Darkness often yields treasures that will produce more light.
Ann Spangler is an award-winning writer and speaker.
Published Nov 09, 2017
Treasures Out of Darkness

An image of the sun shining through the tops of white-capped mushrooms on the forest floor.

The tears were welling in my eyes, my heart a mixture of wonder and sadness. Wonder that so many had gathered for my neighbor Dale's funeral and sadness that he was gone, taken down by cancer. When my daughter asked about my tears, I had to explain that they weren’t coming from a heart completely filled with sorrow. The tears were also expressing a deep joy that came from watching people love each other and remind each other of the truth that Dale and everyone who belongs to Christ are destined to live forever.

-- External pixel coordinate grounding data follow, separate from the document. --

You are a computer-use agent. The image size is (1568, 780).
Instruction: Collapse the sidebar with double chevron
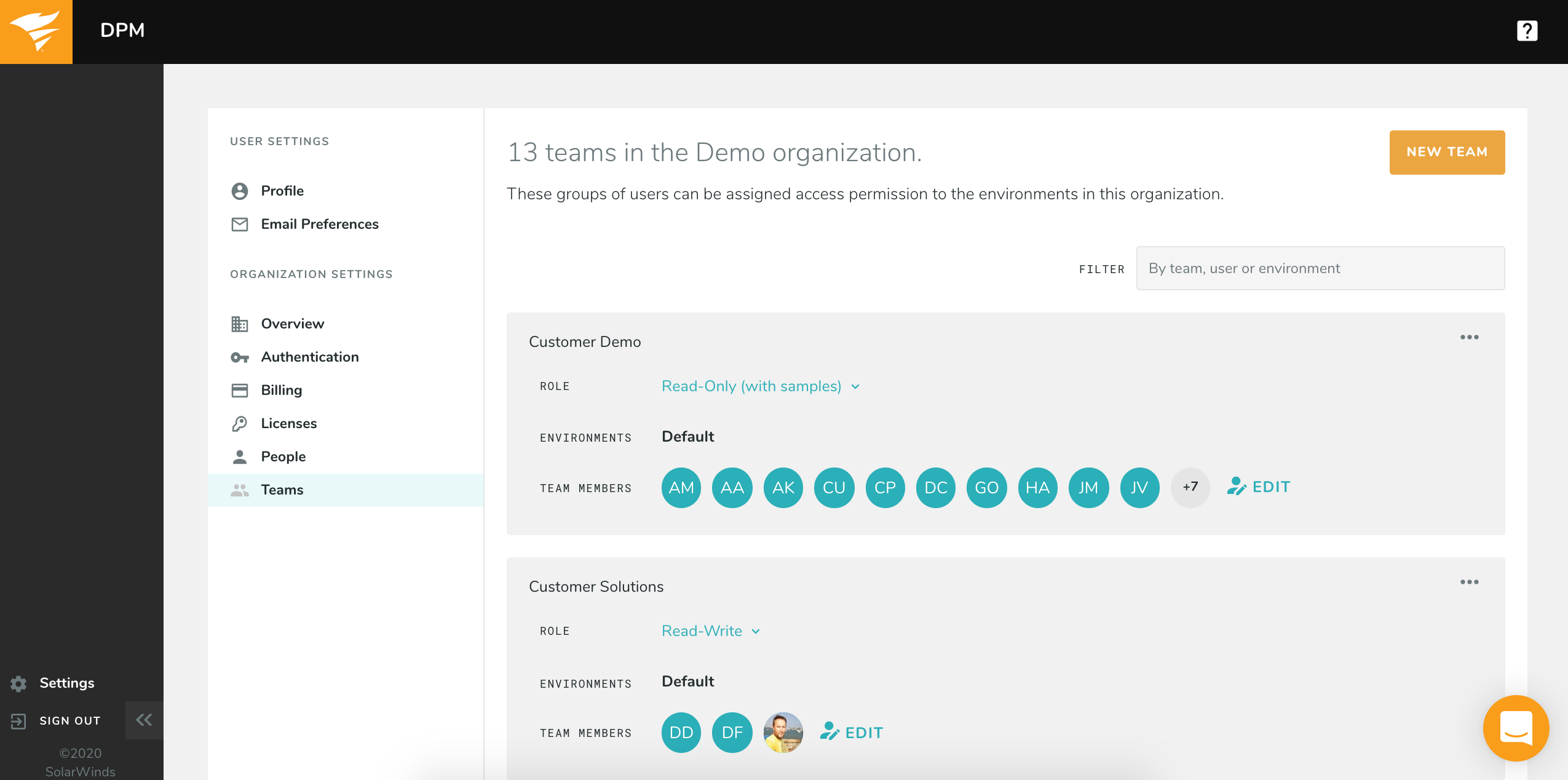[x=144, y=720]
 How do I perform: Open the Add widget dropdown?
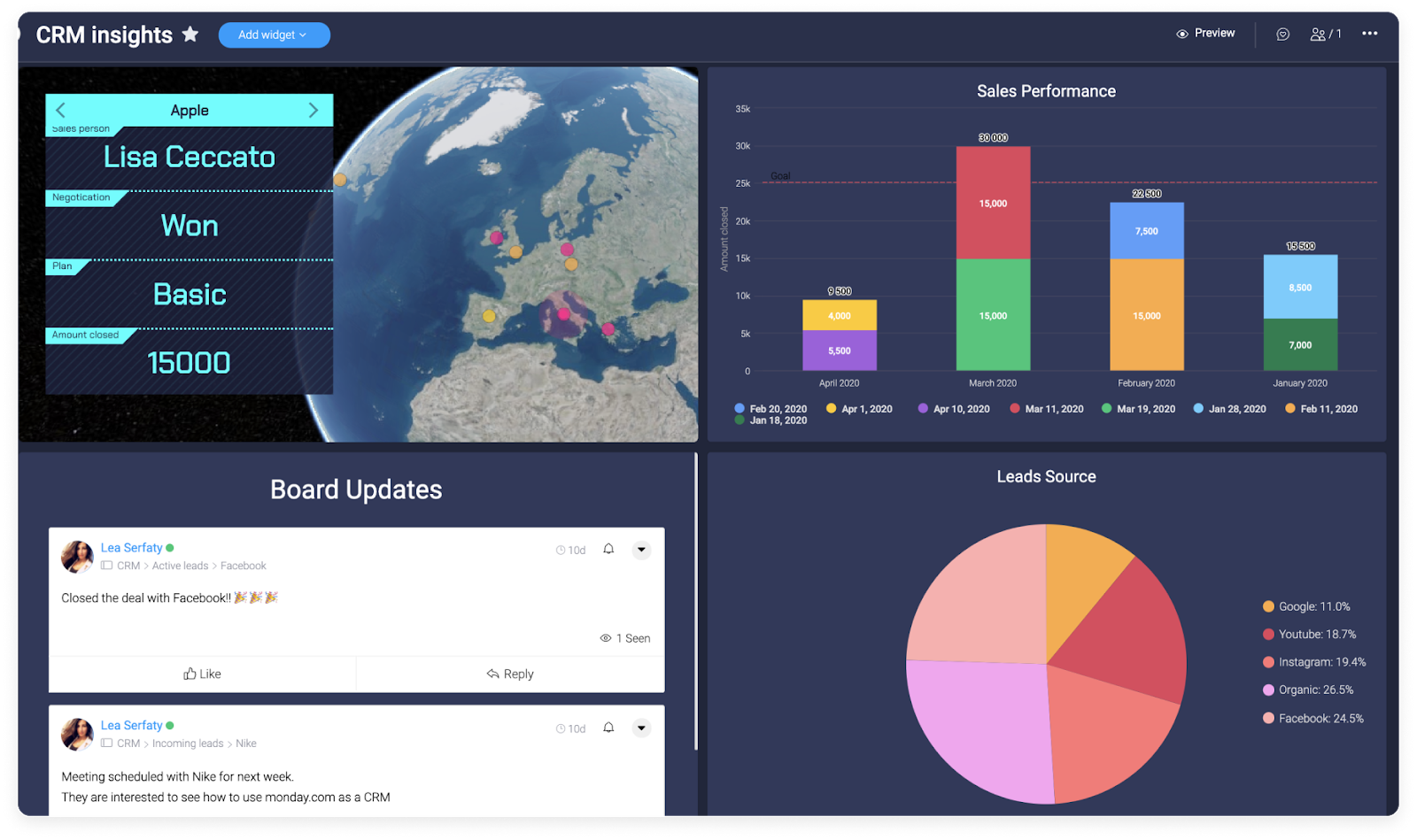pos(274,35)
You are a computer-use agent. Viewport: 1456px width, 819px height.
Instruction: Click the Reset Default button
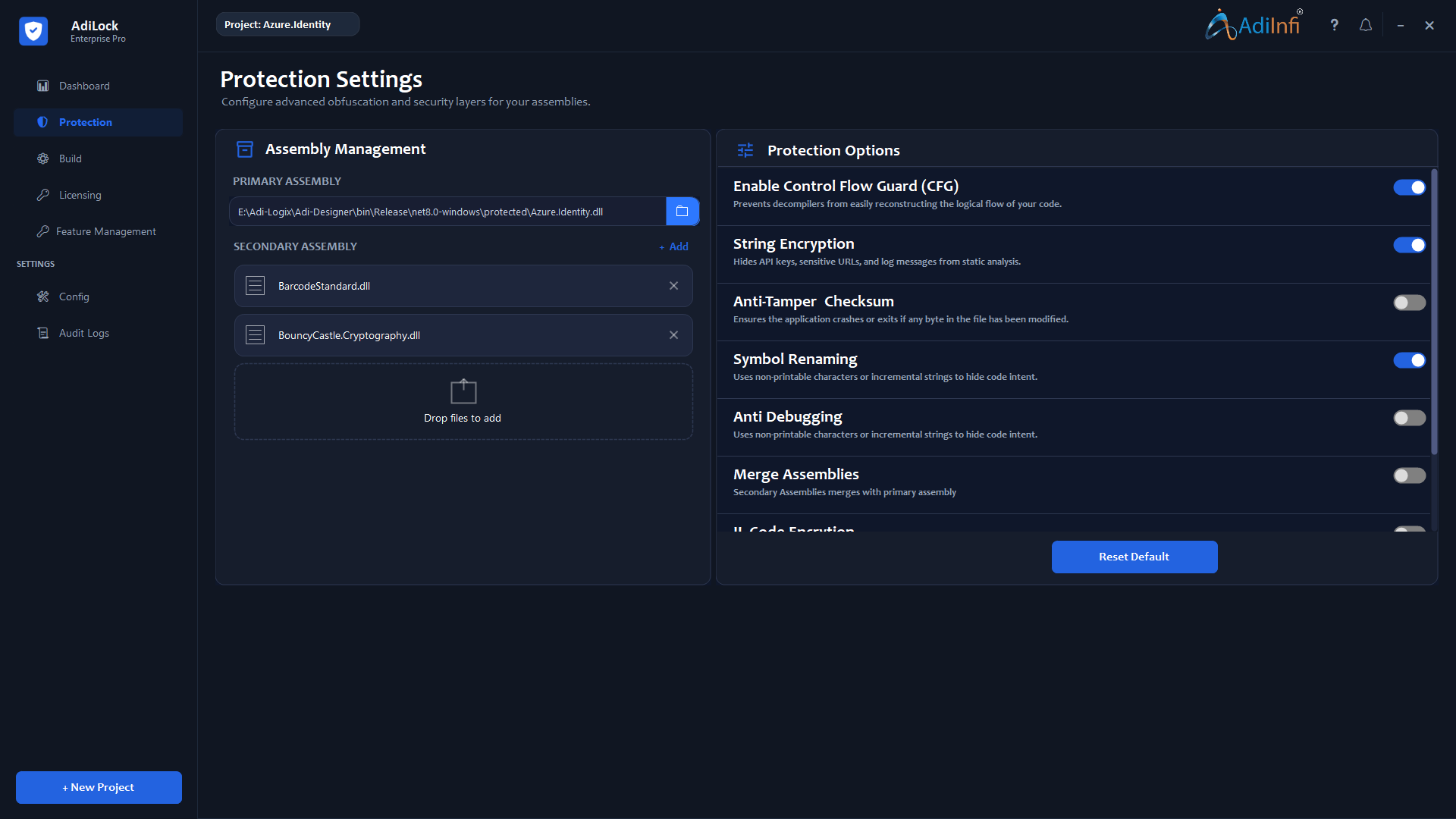click(1134, 557)
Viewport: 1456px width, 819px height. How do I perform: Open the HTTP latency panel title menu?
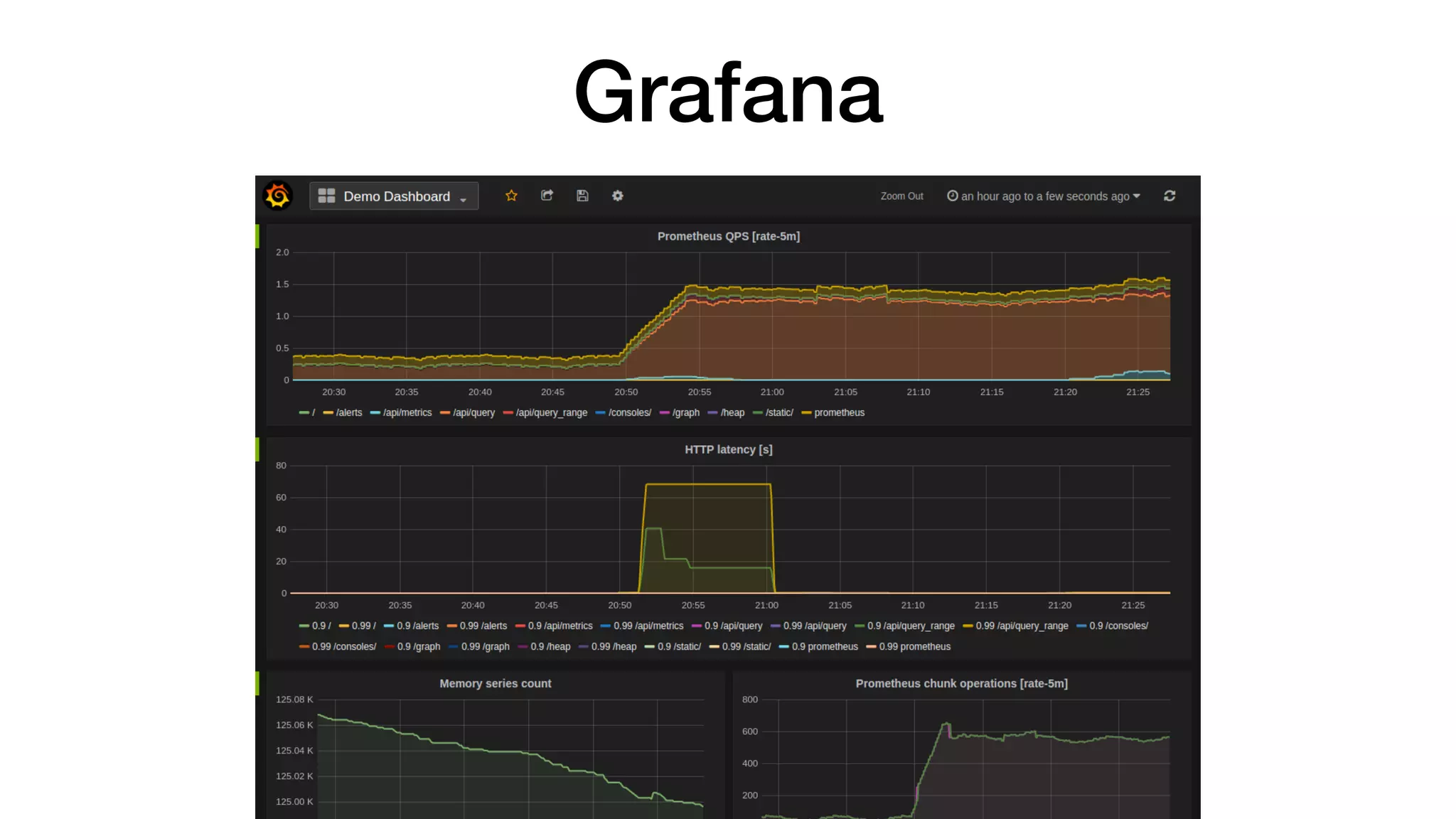[x=728, y=449]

The funny thing about our hearts is that they are capable of holding more than one emotion at a time, even when those emotions are polar opposites. The darkness is like that, too, often yielding treasures that will produce more light. As Jerry Sittser observed when he faced the terrible grief of losing three of the people he loved most, darkness invaded his soul. “But then again, so did light,” he says. Both contributed to his transformation.

He goes on:

“In other words, though I experienced death, I also experienced life in ways that I never thought possible before—not after the darkness, as we might suppose, but in the darkness. I did not go through pain and come out the other side; instead, I lived in it and found within that pain the grace to survive and eventually grow. I did not get over the loss of my loved ones; rather, I absorbed the loss into my life, like soil receives decaying matter, until it became a part of who I am. Sorrow took up permanent residence in my soul and enlarged it.”

The key for Jerry—and for all of us—is not whether there will be times of darkness but how we will respond to the darkness when it comes. As he says, “We do not always have the freedom to choose the roles we must play in life, but we can choose how we are going to play the roles we have been given.”1

 

1. Jerry Sittser, A Grace Disguised (Grand Rapids, MI: Zondervan, 1995), 36-37.